The locomotives of classes E.551, E.552 and E.554 were all developments of E.550. Some E.550s units were later transformed into snow-sweepers.

==Transformations and reutilization==
In 1953, locomotive E.550.023 was modified at Bolzano to add a large snow plow to one end. It served on the Brenner line from 1955 to 1965.

In 1955, locomotives E.550.086 and E.550.115 were demotorized and transformed into push-type snow plows; they received the classification Vnx 201 and 202. Between 1963 and 1966 additional units were transformed in the same fashion to become Vnx 210–222. Sometime thereafter, snow plow equipped E.550.023 was also demotorized.

At some point, the Vnx were renumbered into the series Vnx 806.210-222. Some have since been renumbered into the 12-digit UIC scheme in the series 40 83 970 6 0xx-x.

==Preservation==
E.550.025 is at the National Museum of Transportation in St.
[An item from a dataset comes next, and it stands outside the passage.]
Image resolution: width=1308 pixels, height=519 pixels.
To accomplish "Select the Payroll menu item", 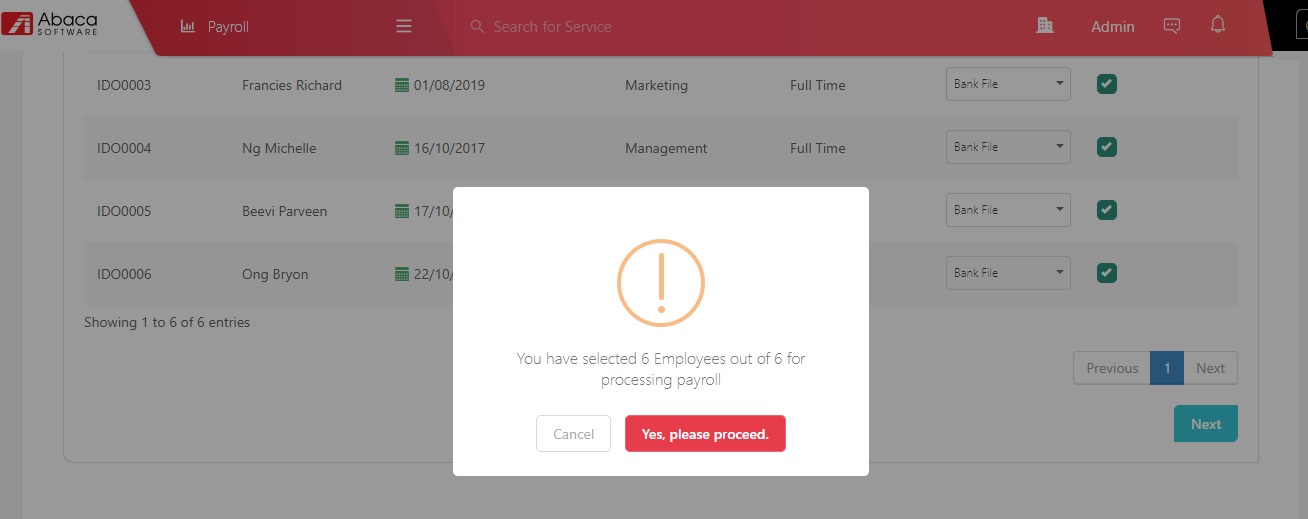I will point(228,27).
Louis, Missouri, in poor cosmetic condition due to being stored outside since 1968. It is awaiting transfer to Savigliano (CN), Italy, in the exhibition of the Piedmont Railway Museum. There is an ongoing fundraiser for its transfer by sea.

E.550.030 is at the Museo Nazionale Scienza e Tecnologia Leonardo da Vinci in Milan, Italy.